PROBLEM REQUIREMENTS: From the entries that follow, copy each line in which "computer" appears.

ENTRIES PROVIDED:
=== Begin Enclosure ===
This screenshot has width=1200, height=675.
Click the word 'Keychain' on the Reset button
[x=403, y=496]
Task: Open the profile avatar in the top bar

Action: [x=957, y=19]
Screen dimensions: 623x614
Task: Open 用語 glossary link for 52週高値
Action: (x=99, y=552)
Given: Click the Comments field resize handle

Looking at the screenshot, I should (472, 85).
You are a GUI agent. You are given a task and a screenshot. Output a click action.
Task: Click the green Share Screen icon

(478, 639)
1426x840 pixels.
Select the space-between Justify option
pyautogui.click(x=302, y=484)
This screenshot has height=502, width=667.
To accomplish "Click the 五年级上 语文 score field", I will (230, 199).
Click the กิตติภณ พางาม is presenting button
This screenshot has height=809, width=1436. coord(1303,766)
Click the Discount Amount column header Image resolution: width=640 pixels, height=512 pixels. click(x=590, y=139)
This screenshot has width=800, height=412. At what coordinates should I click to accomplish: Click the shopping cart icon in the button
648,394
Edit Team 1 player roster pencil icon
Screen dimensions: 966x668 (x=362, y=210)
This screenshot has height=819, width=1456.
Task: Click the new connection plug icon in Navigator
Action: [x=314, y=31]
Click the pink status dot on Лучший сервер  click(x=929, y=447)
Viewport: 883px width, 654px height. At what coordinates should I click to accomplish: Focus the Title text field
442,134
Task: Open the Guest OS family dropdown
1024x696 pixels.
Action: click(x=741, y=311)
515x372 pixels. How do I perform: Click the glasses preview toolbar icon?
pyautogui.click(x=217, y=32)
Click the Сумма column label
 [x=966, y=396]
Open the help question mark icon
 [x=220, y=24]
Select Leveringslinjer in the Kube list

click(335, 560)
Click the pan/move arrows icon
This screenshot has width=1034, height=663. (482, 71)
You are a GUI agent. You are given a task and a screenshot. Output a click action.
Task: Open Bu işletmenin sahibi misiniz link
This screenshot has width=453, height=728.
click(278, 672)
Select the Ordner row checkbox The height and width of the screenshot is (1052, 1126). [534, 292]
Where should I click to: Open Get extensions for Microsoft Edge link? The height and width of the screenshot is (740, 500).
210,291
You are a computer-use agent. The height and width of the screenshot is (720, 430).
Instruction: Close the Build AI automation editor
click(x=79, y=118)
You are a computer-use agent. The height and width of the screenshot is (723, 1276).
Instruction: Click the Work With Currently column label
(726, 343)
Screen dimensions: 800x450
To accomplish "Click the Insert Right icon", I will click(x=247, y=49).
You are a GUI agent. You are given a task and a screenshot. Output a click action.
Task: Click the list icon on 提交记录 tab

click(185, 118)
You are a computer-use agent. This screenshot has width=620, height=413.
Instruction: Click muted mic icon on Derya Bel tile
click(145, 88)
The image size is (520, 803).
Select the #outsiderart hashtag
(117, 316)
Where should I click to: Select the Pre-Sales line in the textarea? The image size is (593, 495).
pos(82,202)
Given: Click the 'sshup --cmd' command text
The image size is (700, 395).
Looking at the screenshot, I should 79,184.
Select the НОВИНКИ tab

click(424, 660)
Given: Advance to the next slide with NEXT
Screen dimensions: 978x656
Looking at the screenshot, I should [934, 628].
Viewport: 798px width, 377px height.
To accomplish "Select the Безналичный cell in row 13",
=== End Enclosure ===
SOLUTION BELOW:
You are a computer-use agent. The height and width of the screenshot is (720, 430).
You are a computer-use agent. The height and width of the screenshot is (723, 1276).
You are a computer-use agent. This screenshot has width=620, height=413.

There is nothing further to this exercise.